Somehow, we've allowed other parts of the country to define us [as the Rust Belt]. I view where we are right now as sitting on America's fresh coast. We are less than a mile from 20 percent of the world's surface freshwater. And for all the communities along the Great Lakes—on the American side and on the Canadian side—I think that puts us in an incredible place moving forward.

The state Legislature has blocked many of the city's proposals, most recently to create a streetcar line. Last month, the Milwaukee-Journal Sentinel ran the headline, "Is the GOP-run state Legislature at war with Milwaukee?" How have political divisions affected your ability to get things done?

I'm someone that loves partnerships, whether they're partnerships with the business community or the not-for-profit community or with different layers of government. We have had some successes—for example, we recently announced a successful agreement among the city, county, and state governments to do some construction work along the lakefront here. But, of course, political battles can come into play. And as you see in many other parts of the country, there are times when state government comes in and has a different view of what should be happening. I'm a proponent of local control.

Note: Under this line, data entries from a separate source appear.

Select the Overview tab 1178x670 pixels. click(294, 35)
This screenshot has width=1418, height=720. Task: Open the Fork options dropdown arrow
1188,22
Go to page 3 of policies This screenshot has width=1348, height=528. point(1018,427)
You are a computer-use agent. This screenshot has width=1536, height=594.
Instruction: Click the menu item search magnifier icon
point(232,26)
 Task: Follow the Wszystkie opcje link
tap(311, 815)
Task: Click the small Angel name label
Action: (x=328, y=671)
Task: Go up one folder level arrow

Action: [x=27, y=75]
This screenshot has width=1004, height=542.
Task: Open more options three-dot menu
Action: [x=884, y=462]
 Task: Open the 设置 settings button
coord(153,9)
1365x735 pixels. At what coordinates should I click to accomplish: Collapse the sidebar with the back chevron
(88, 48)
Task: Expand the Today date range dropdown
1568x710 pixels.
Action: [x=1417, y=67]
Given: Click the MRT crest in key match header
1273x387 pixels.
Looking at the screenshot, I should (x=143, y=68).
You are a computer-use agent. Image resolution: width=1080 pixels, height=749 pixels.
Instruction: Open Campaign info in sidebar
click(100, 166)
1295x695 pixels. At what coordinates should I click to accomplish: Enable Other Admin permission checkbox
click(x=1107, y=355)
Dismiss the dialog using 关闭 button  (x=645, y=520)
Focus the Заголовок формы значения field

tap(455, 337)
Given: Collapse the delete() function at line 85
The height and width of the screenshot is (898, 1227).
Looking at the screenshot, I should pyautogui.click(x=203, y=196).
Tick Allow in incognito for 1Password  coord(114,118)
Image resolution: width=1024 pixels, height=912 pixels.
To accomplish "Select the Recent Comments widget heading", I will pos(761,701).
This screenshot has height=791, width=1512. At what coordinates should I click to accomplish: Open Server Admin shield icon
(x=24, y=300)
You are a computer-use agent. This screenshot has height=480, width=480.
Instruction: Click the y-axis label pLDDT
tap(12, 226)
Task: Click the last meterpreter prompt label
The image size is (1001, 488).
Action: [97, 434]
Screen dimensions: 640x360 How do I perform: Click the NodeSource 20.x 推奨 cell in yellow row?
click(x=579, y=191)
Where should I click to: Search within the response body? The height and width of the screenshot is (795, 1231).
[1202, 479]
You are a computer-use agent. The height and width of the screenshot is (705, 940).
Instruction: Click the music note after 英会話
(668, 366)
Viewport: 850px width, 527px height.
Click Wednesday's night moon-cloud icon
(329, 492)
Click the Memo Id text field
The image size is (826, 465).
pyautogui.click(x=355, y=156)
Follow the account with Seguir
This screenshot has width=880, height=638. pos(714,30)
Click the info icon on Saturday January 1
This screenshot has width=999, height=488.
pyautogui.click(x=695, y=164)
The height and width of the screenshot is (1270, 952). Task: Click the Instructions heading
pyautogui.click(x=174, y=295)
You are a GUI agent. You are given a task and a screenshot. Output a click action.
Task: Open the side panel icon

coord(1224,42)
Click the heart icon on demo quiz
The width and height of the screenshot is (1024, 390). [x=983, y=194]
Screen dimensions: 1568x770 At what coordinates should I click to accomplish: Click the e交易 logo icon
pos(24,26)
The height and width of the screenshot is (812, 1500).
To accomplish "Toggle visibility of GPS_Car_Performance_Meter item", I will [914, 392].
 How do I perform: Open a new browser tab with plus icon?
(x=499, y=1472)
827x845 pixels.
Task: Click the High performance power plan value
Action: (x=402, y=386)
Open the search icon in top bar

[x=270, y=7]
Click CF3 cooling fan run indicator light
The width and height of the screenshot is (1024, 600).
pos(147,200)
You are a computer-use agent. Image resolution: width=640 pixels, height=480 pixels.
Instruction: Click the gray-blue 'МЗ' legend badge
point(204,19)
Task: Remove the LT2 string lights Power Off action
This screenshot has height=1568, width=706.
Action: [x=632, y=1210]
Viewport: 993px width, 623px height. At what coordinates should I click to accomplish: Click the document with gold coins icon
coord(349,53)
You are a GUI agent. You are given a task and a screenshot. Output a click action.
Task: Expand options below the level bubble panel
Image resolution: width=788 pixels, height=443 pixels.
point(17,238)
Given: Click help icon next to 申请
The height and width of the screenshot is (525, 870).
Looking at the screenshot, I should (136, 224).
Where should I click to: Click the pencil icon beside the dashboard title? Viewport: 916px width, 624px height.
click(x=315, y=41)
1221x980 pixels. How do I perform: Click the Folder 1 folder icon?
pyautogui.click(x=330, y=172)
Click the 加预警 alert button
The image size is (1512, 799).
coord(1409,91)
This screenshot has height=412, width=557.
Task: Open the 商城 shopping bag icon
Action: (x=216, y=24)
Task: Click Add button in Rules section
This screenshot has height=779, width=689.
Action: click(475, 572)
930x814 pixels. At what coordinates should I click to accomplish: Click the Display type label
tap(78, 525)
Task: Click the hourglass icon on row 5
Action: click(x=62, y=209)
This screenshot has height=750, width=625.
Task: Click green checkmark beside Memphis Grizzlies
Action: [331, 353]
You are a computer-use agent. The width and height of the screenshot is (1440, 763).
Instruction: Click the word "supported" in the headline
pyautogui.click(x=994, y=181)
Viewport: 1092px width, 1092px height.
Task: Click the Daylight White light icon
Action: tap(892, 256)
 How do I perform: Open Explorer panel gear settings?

How about regional partnerships? Milwaukee is in an interesting spot because it's less than two hours from Chicago.

I've long considered Chicago one of our finest suburbs [laughs]. So I love having Chicago an hour and a half away. I think it's good for Milwaukee, and I think it's good for Chicago. Where we've made a lot more intensive focus on economic development, here in southeastern Wisconsin, is bringing together seven counties and working together to advance our interests. If I can't have an industry in Milwaukee, I'd much rather have it in Wauwatosa than Walla-Walla, Washington. There had been literally decades of bad blood between suburban and city leaders on issues ranging from sewers to transportation to housing.

After almost a decade as mayor, what have you learned?

I've served in the state Legislature, I've served in Congress, I've served a little over nine years as mayor. This is by far the most challenging job I've ever had. But it's also the most rewarding job, and it's because you're so much closer to the people. I think mayors across the country realize that the one constant in cities is that we're always changing. That's as true in 2013 as it was in 1963. When I see unique and innovative projects, it's just gratifying to see how much people care about and invest in a city like Milwaukee.

What's your take on Wisconsin's upcoming gubernatorial race? Would you consider running again in 2014?

Oh, I'm very happy being mayor. I'm sure there'll be a spirited race, in large part because there will be a question of whether Governor Walker even runs again. He's going to have to make a decision: Is he going to try to fulfill his promise of creating 250,000 jobs, or is he going to run for president? It's probably difficult to do both.